The Goblin King by Brent Nichols

The Goblin King by Brent Nichols

Author:Brent Nichols
Language: eng
Format: mobi, epub
Tags: Action, High Fantasy, fantasy series, Adventure, Sword and Sorcery
Publisher: Brent Nichols
Published: 0101-01-01T00:00:00+00:00


Chapter 11

Fish guts.

The smell seemed to follow Su through the streets, though she'd worn an apron and washed thoroughly afterward. The strange thing was that she didn't mind the smell. It reminded her of home. She sorely missed the smells of the ocean, brine and fish, even the unmistakable stink of rotting seaweed.

Even fish guts.

She trudged down the boardwalk, feeling weary, as a familiar weight of loneliness settled onto her shoulders. She didn't belong here. Even after all they'd been through together, her companions were strangers. Shore people were strange, and they always would be. She shook her head. Tam and Tira weren't even shore people. They had grown up inland, in a place like the True Kingdom, where the sea was like a legend, something no one had actually seen. That unthinkable concept didn't even seem strange to them!

She was homesick. She felt as if she would do anything to see Samhaven again. And yet she sensed that going home would be a mistake. The islands of her childhood were not the same as they had been. Her sister's ghost would never be fully dispelled. It would continue to haunt her home, making her mother gray and pinched and frail while her father sank deeper into bitterness.

And she was no longer the girl who had once thought that the islands of Samhaven were the entire world. She could go home, she knew. But she had seen too much of the world to ever truly belong in Samhaven again.

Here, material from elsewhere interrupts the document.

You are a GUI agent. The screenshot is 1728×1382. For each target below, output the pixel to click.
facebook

It was a sad thought, and she pondered it as she walked. She had no destination. It might have made more sense to stay at the temple and wait for the others, but there had been something in the face of the monk who supervised the kitchen. He had watched her gut the fish with a subtle mix of pity and contempt. She suspected that she was breaking some sort of social rule by cleaning fish, crossing some line that she didn't know existed. It was like when sailors from the shorelands came to Samhaven and ate shellfish, as if they didn't even know it was wrong. They would smile at the islanders, sensing that something was wrong, not knowing enough to be embarrassed.

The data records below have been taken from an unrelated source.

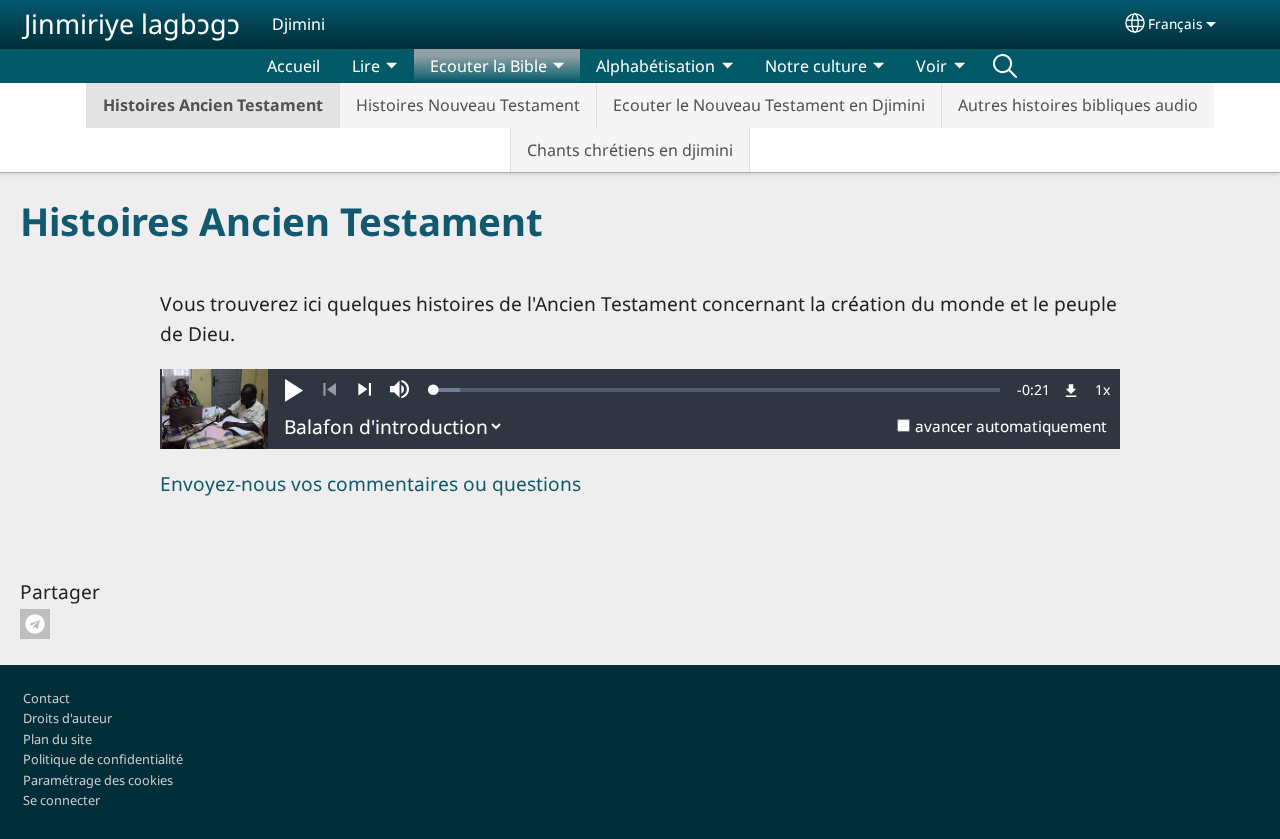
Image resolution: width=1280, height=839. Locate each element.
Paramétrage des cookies (98, 780)
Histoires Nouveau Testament (468, 105)
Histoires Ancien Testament (213, 105)
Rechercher (1005, 66)
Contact (46, 698)
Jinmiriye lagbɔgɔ (132, 23)
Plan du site (57, 739)
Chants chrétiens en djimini (630, 150)
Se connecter (61, 800)
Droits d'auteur (67, 718)
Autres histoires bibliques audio (1078, 105)
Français (1175, 23)
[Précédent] (329, 390)
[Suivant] (364, 390)
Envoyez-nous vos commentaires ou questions (370, 483)
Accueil (293, 66)
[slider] (717, 390)
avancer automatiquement (1011, 426)
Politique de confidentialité (103, 759)
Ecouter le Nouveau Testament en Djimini (769, 105)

For the first time, Su had an idea how those men felt. She had broken a taboo of some kind, and the vague shame of it made the temple unbearable.

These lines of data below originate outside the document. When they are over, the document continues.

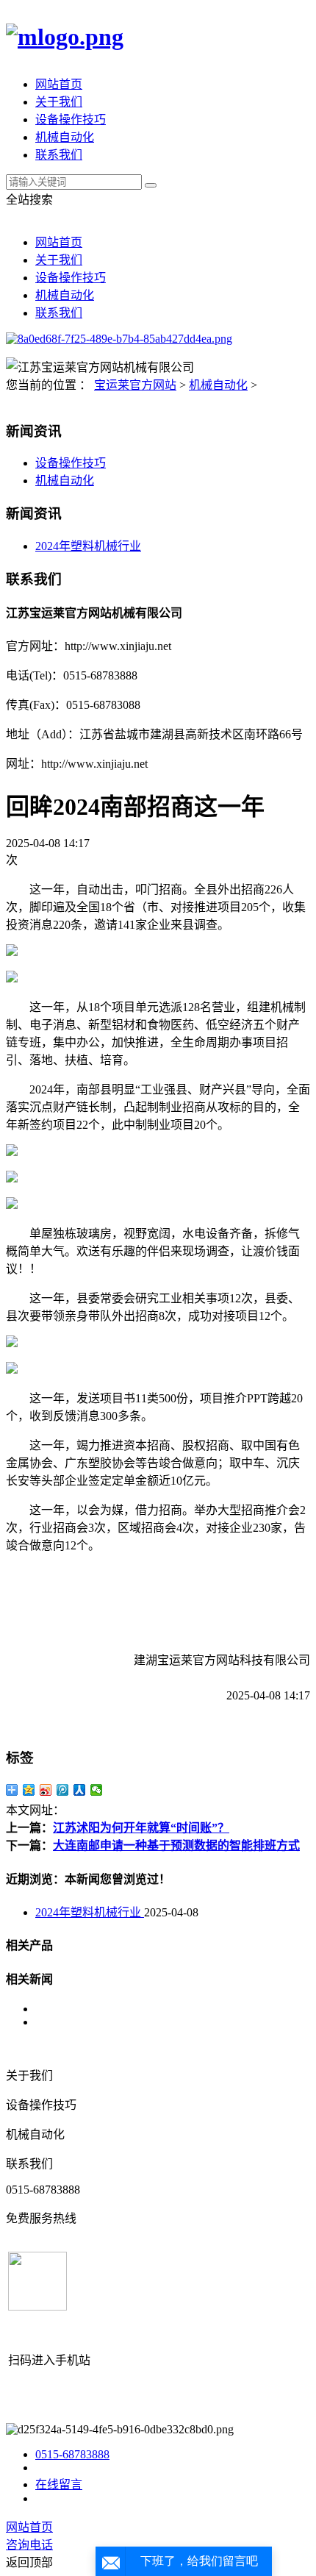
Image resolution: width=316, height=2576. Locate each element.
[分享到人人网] (79, 1790)
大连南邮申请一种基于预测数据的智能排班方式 (176, 1845)
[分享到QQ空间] (29, 1790)
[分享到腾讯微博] (63, 1790)
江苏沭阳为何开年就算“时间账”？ (141, 1828)
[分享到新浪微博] (46, 1790)
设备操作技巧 (70, 119)
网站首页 (58, 84)
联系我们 (58, 155)
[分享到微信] (96, 1790)
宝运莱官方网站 (135, 385)
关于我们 (58, 102)
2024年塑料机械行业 (88, 546)
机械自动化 (64, 137)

So she walked, and sulked, and chided herself gently for her own behavior. She could imagine her sister Sirana smirking and mocking her for indulging in self-pity. Sirana would have gone on to mock the monks and the entire town, demanding to know how Su could take seriously a group of people who thought a lake was a significant body of water.

Su smiled in spite of herself. Sirana had never been one to tolerate moping.

She strolled down the boardwalk, and found herself following a pair of local women. They were young, close to her own age, one blonde and the other auburn-haired.